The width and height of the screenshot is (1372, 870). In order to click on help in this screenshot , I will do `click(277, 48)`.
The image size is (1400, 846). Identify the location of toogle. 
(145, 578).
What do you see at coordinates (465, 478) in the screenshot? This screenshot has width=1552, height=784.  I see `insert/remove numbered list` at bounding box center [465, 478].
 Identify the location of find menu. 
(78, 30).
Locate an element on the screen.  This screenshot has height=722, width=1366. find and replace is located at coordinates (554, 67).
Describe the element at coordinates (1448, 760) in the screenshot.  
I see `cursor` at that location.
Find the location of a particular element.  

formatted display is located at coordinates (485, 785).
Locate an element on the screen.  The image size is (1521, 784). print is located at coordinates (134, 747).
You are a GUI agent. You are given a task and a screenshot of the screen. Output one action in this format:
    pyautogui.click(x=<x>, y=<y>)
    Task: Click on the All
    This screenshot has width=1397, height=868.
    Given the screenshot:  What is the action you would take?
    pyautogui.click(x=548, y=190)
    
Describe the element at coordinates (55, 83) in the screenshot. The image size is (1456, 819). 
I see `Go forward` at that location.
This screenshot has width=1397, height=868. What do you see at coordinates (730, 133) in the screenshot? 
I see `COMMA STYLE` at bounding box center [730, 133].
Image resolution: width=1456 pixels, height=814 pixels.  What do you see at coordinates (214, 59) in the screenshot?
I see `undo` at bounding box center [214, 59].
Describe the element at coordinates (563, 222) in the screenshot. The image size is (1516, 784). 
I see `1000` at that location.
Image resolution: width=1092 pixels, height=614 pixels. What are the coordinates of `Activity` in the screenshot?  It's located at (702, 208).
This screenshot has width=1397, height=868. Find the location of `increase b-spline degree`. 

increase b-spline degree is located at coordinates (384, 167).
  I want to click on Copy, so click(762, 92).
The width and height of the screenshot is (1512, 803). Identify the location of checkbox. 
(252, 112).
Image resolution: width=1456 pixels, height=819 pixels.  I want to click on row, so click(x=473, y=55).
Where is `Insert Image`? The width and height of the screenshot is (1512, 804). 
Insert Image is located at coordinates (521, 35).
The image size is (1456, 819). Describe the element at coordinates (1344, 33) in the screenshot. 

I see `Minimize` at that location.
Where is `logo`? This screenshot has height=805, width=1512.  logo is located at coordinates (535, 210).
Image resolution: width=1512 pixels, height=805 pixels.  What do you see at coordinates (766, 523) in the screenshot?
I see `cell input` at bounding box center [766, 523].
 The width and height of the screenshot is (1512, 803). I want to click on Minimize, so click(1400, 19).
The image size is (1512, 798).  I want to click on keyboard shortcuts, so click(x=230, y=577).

__Aim__. Update the part of the items that opens with the line containing "The width and height of the screenshot is (1512, 803). Identify" and closes with the line containing "Image resolution: width=1456 pixels, height=819" by changing "checkbox" to "check box", keeping everything else the same, and give only those lines.

__Reply__.
The width and height of the screenshot is (1512, 803). Identify the location of check box. 
(252, 112).
Image resolution: width=1456 pixels, height=819 pixels.  I want to click on row, so click(x=473, y=55).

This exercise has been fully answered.